### WHAT NEEDS TO BE DONE:
Produce the lines from the one containing "Image resolution: width=1022" through the end of the material exactly as they appear, both ends included, and leave the pictures out.
━━━━━━━━━━━━━━━━━━━━
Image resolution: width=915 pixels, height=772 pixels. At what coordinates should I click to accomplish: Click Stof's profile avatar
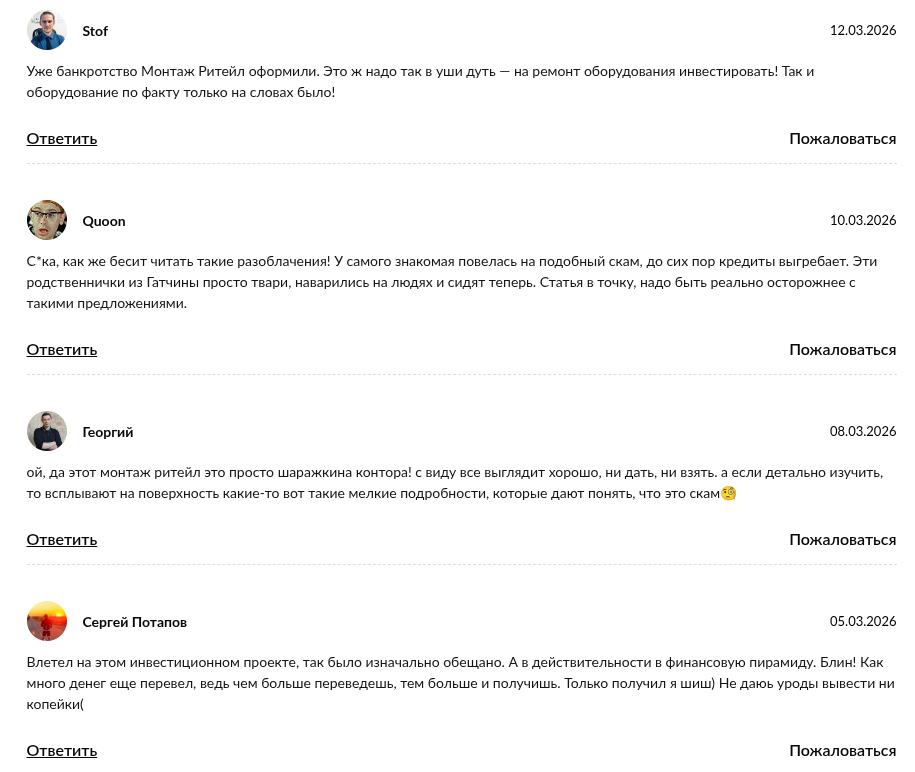47,31
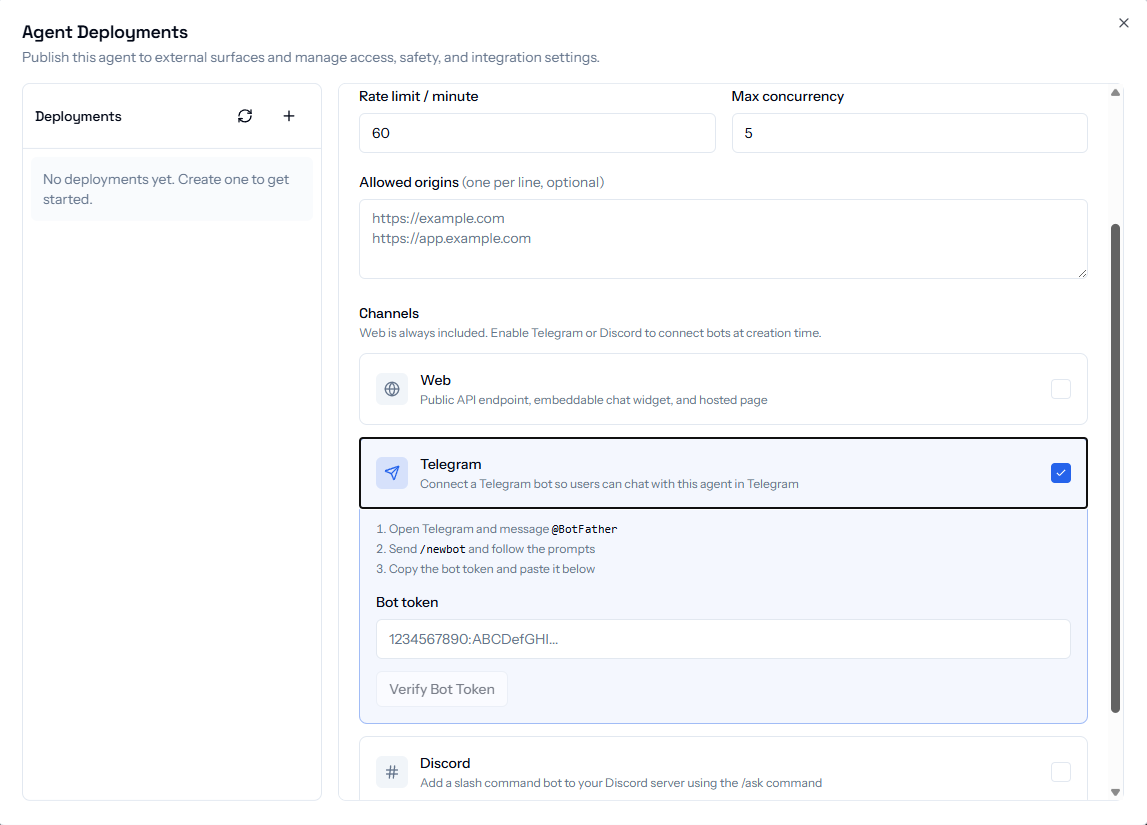This screenshot has width=1147, height=825.
Task: Add a new deployment with plus icon
Action: click(x=289, y=116)
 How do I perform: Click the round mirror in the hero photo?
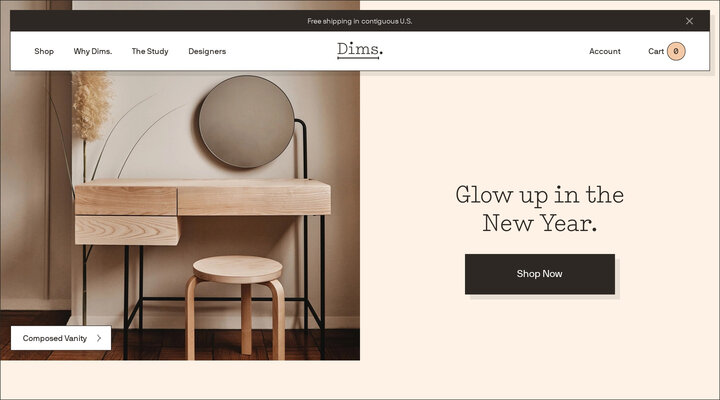[x=247, y=122]
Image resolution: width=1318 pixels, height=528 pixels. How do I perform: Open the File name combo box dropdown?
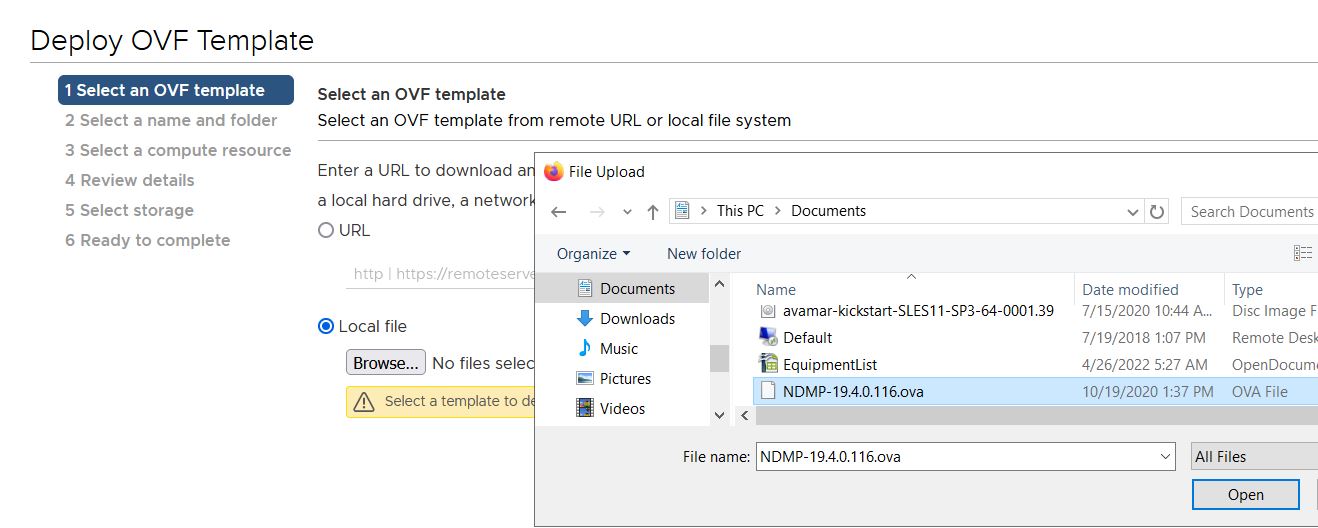[1165, 457]
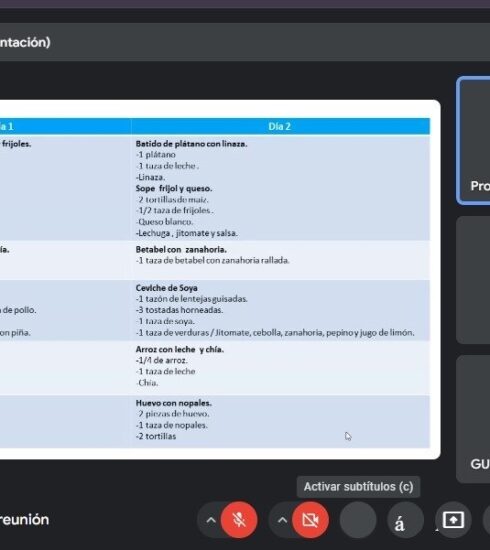The height and width of the screenshot is (550, 490).
Task: Click the present screen icon
Action: (453, 519)
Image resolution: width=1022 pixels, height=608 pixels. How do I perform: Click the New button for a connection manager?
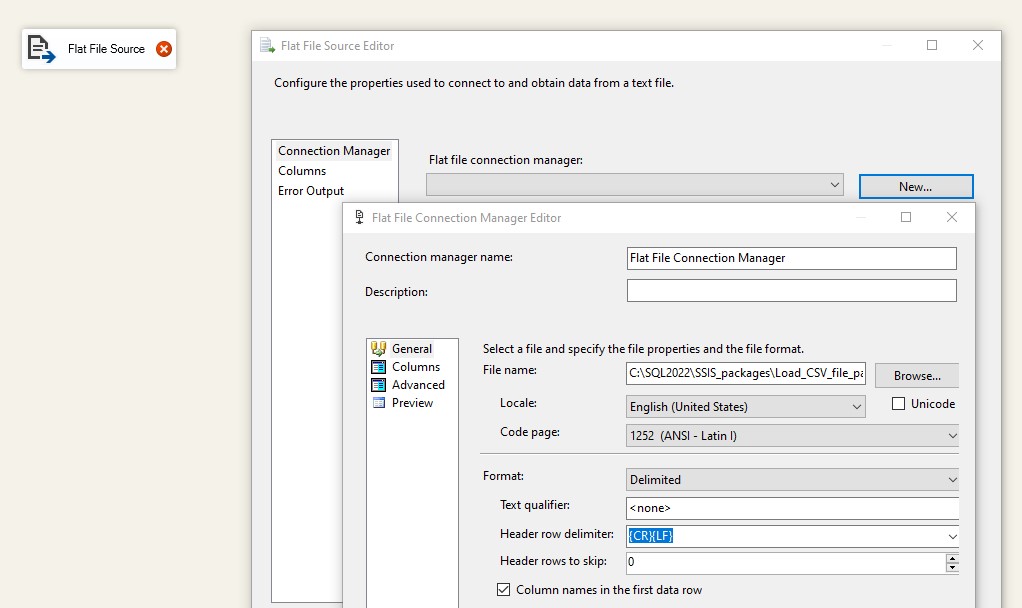[x=915, y=185]
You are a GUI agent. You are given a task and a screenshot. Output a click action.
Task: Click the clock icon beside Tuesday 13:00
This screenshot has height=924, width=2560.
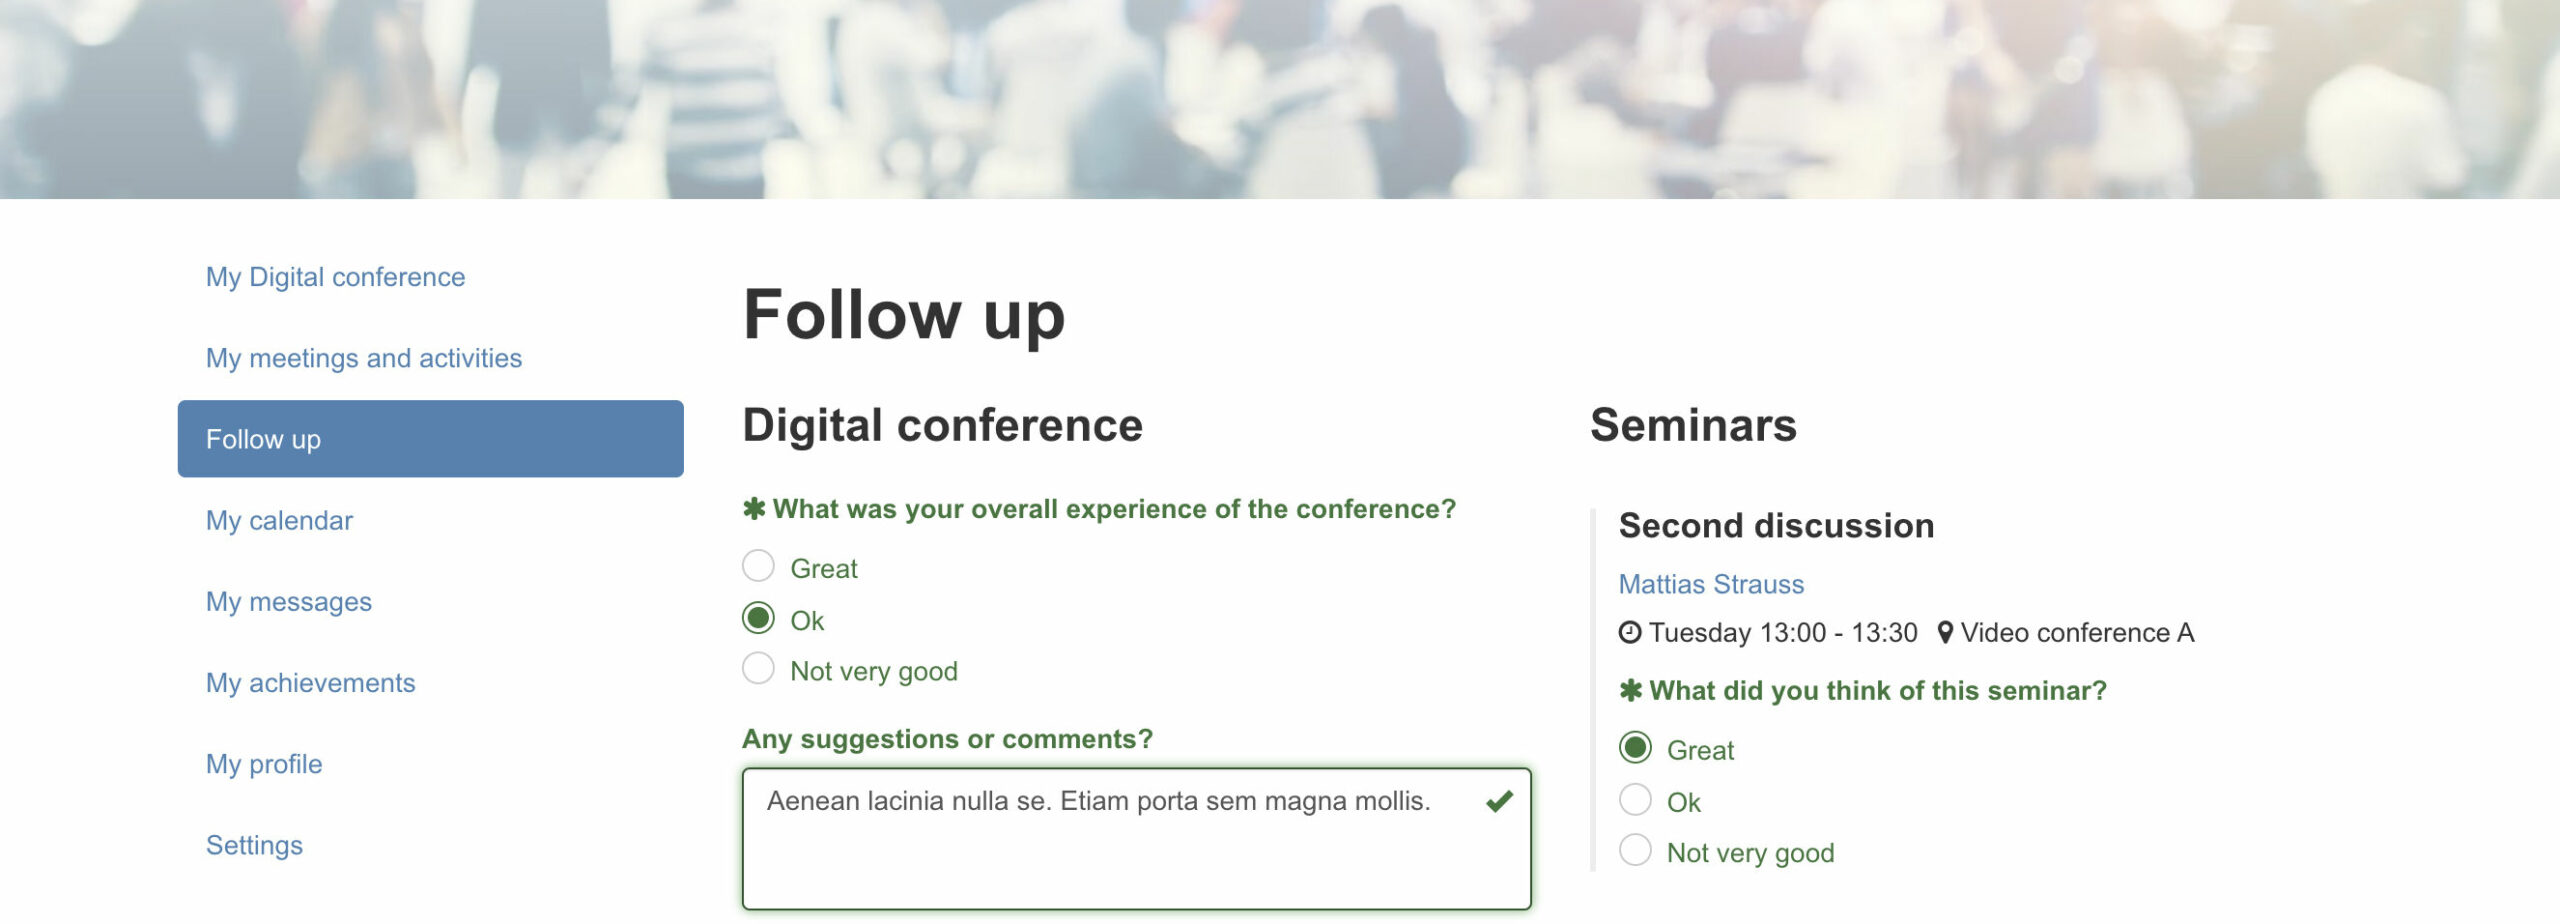(1630, 633)
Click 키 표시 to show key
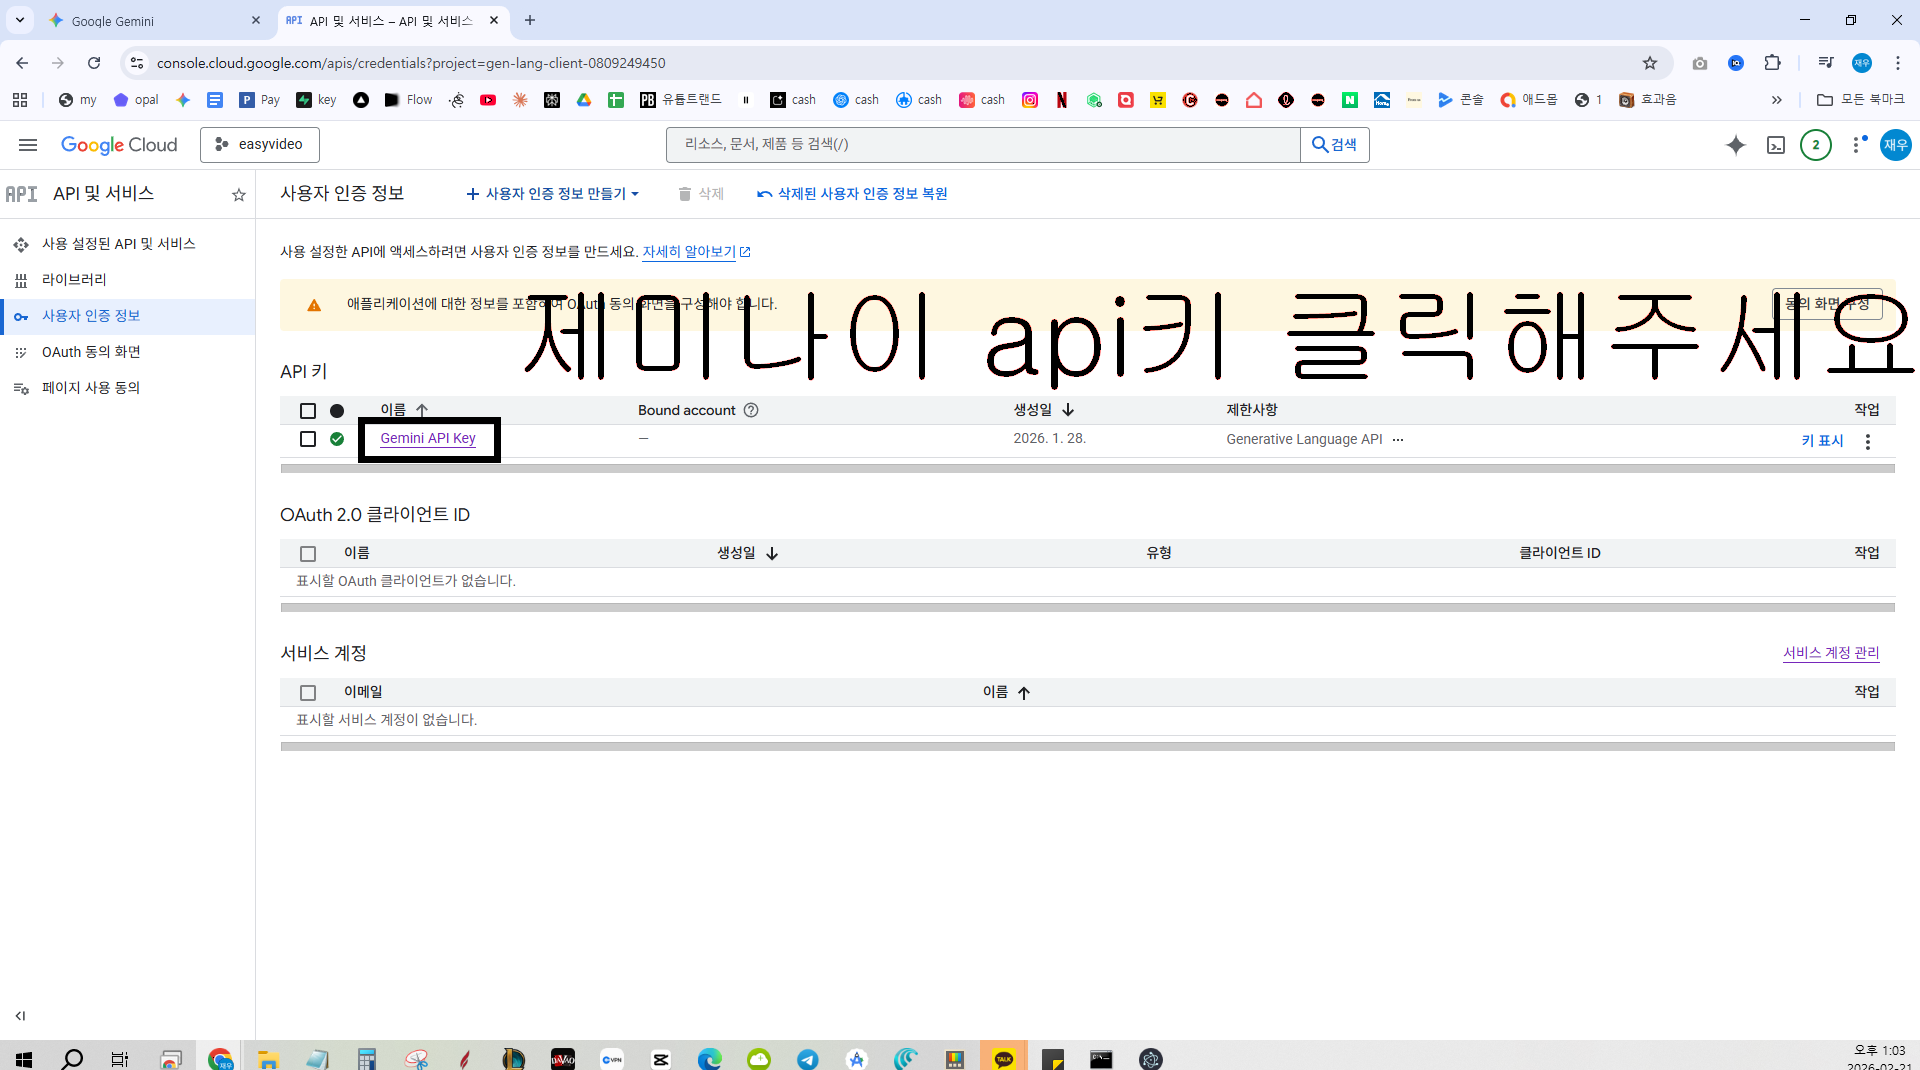 click(1822, 440)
━━━━━━━━━━━━━━━━━━━━
### ANSWER TO THIS EXERCISE:
Image resolution: width=1022 pixels, height=608 pixels. How do I perform: Click the New button for a connection manager?
[x=915, y=185]
You are a GUI agent. You are given a task and a screenshot. Output a click action.
Task: Click the clock icon beside Tuesday 13:00
This screenshot has height=924, width=2560.
(1630, 633)
Click 키 표시 to show key
 click(1822, 440)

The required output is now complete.